Debian is switching (back) to GLIBC
Five years ago Debian and most derivatives switched from the standard GNU C Library (GLIBC) to the Embedded GLIBC (EGLIBC). Debian is now about to take the reverse way switching back to GLIBC, as EGLIBC is now a dead project, the last release being the 2.19 one. At the time of writing the glibc package has been uploaded to experimental and sits in the NEW queue.
EGLIBC is dead for a good reason: the GLIBC development has changed a
lot in the recent years, due to two major events: Ulrich Drepper
leaving Red Hat and the
GLIBC development, and the GLIBC steering committe
self-dissolving.
This has resulted in a much more friendly development based on team work
with good cooperation. The development is now based on peer review,
which results in less buggy code (humans do make mistakes). It has also
resulted in things that were clearly impossible before, like using the
same
repository
for all architectures, and even getting rid of the ports/
directory.
Before we used to have two sets of architectures, the main ones in the
glibc repository with
architectures like x86, SuperH or SPARC, and the secondary ones in the
glibc-ports
repository
with architectures like ARM or MIPS. As you can see the separation was
quite arbitrary, and often leaded to missing changes on the secondary
architectures. We also got real stable branches, with regular fixes.
The most important EGLIBC features have been merged to GLIBC, including
for example the use of non-bash but POSIX shell, or the renaming of
reserved keywords. The notable exception is the support for configurable
components, which we originally planned to use for
Debian-Installer, by
building a smaller flavor using -Os
and without NIS and RPC support.
At the end we never worked on that, and it seems that the hardware
targeted by Debian has grown faster than the GLIBC size, so that is not
really a big loss. At the end, we ended up with only 5 missing patches
from the EGLIBC tree:
- Installation of *_pic.a files for use of mklibs in debian-installer
- Dynamic reload of /etc/resolv.conf
- Installation of headers during bootstrapping
- Workarounds for PowerPC 8xx CPUs
- Access to FPSCR on SH4
The package names are unchanged (except the source package and the binary package containing the sources) so the transition is fully transparent for the users.

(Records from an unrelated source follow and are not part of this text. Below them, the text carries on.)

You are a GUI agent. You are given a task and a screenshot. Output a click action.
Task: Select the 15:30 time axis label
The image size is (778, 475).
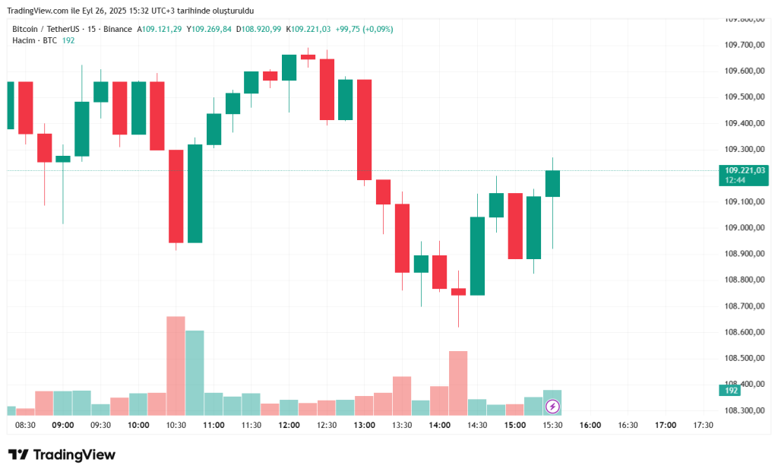552,426
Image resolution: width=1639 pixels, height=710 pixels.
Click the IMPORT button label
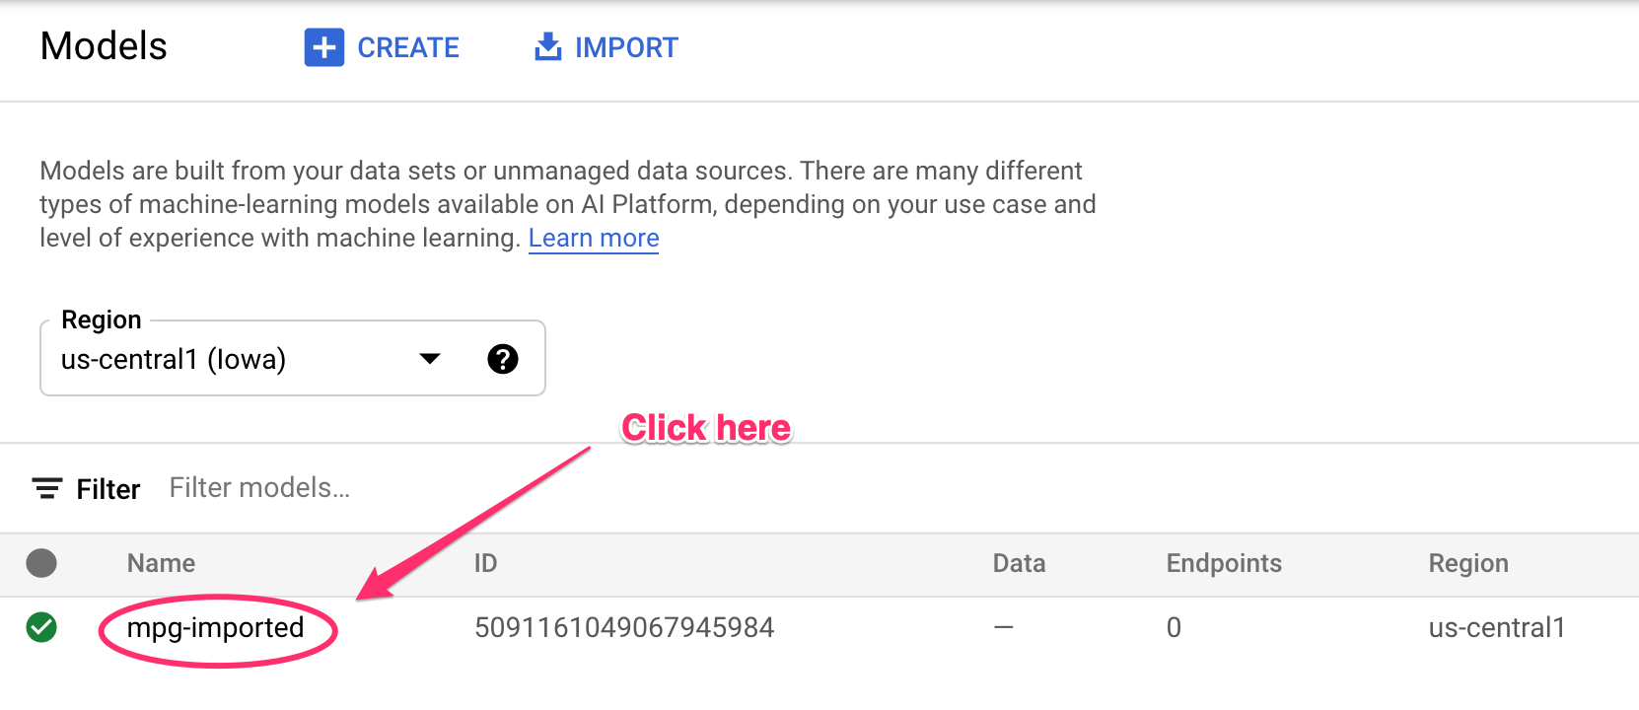tap(626, 47)
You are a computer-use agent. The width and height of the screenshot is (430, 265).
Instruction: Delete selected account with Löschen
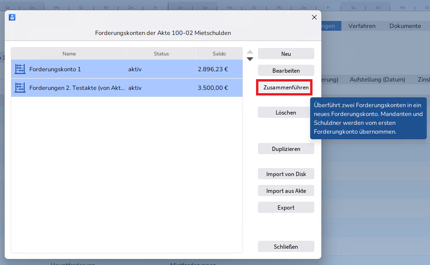pos(286,112)
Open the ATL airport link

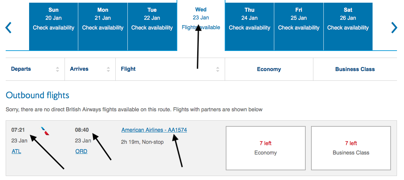(x=16, y=151)
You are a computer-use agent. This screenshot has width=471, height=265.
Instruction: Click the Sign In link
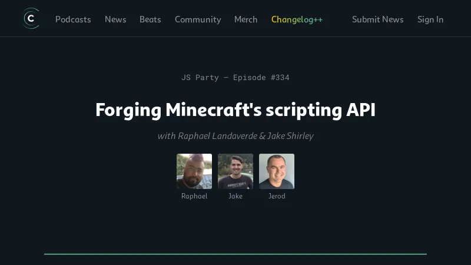point(430,19)
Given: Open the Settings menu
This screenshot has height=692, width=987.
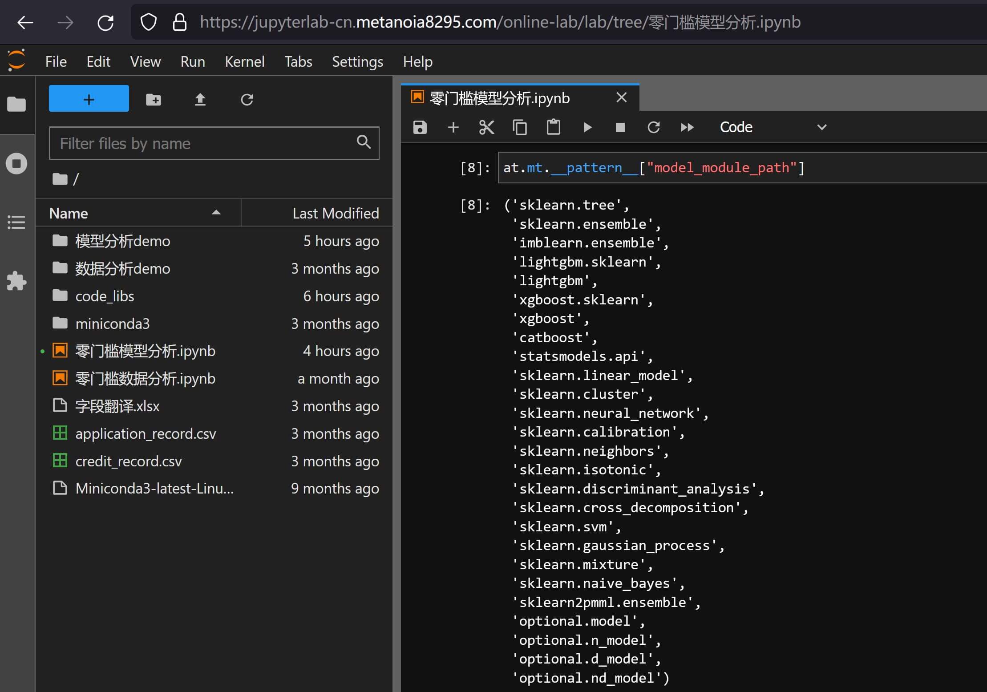Looking at the screenshot, I should pos(357,61).
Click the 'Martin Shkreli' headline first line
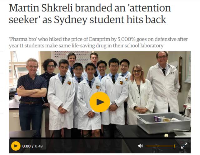 tap(90, 8)
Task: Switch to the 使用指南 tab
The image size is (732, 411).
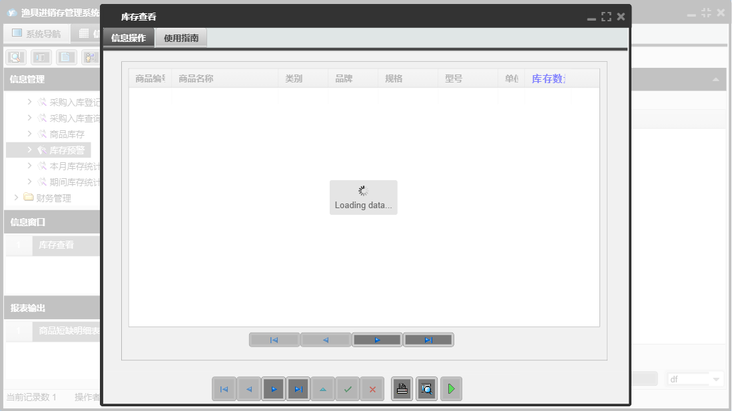Action: pos(179,38)
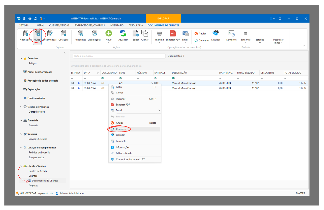The image size is (324, 210).
Task: Open the DATA column filter icon
Action: tap(98, 73)
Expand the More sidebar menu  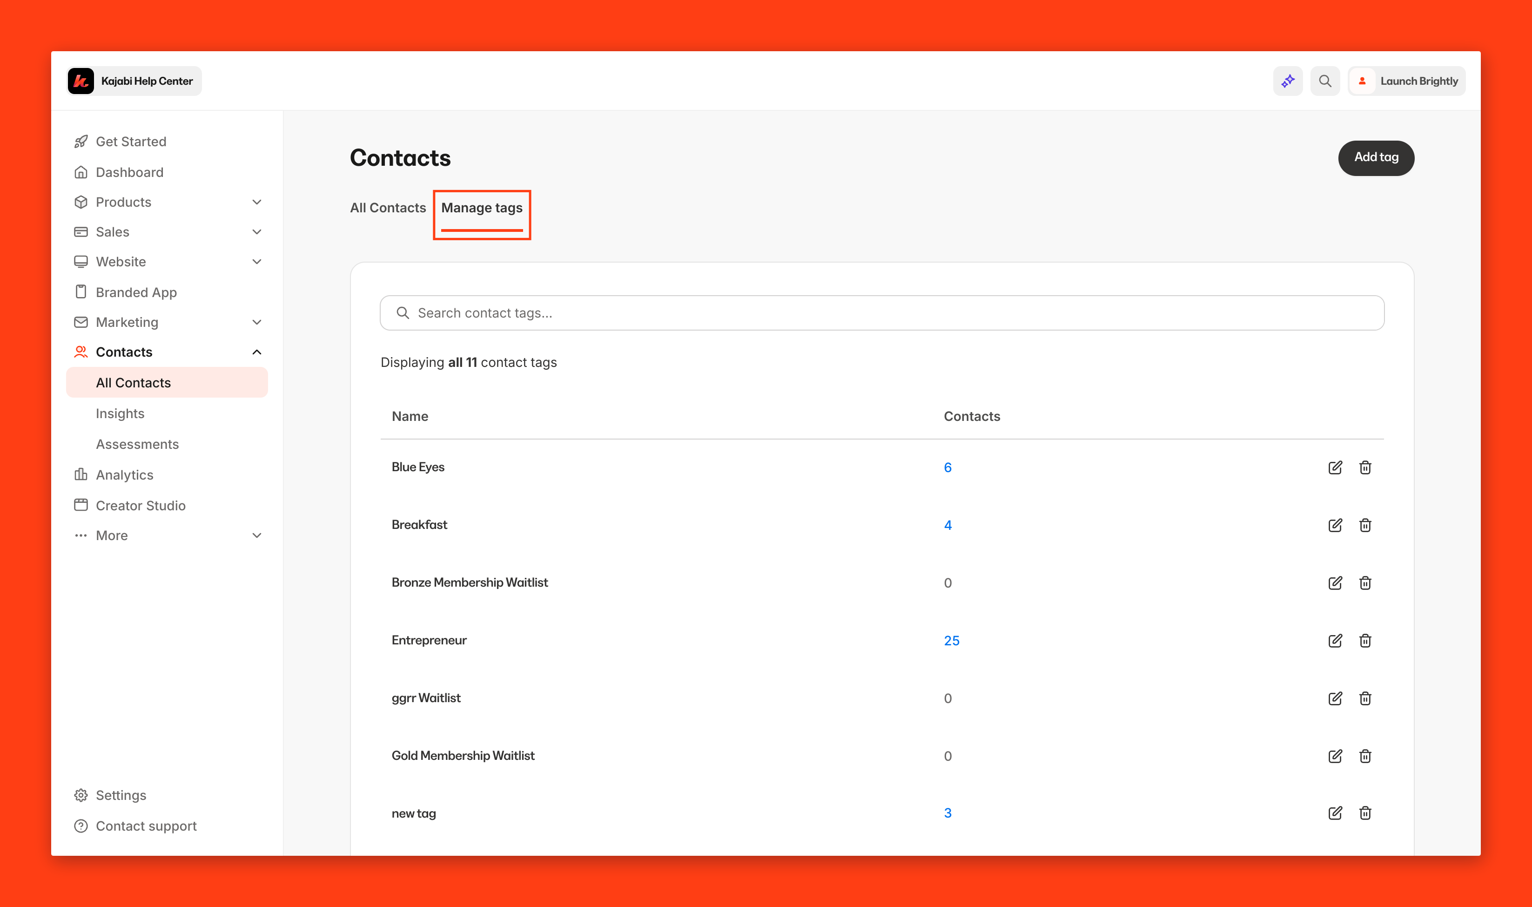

I would like to thank all the CodeSourcery employees who worked on EGLIBC, with a special thank to Joseph Myers who spent countless hours to merge the most important EGLIBC changes back to GLIBC, and sent regular emails about the merge status. I would also like to thanks all the people on the GLIBC side that made the change to happen, and all persons participating in the GLIBC development.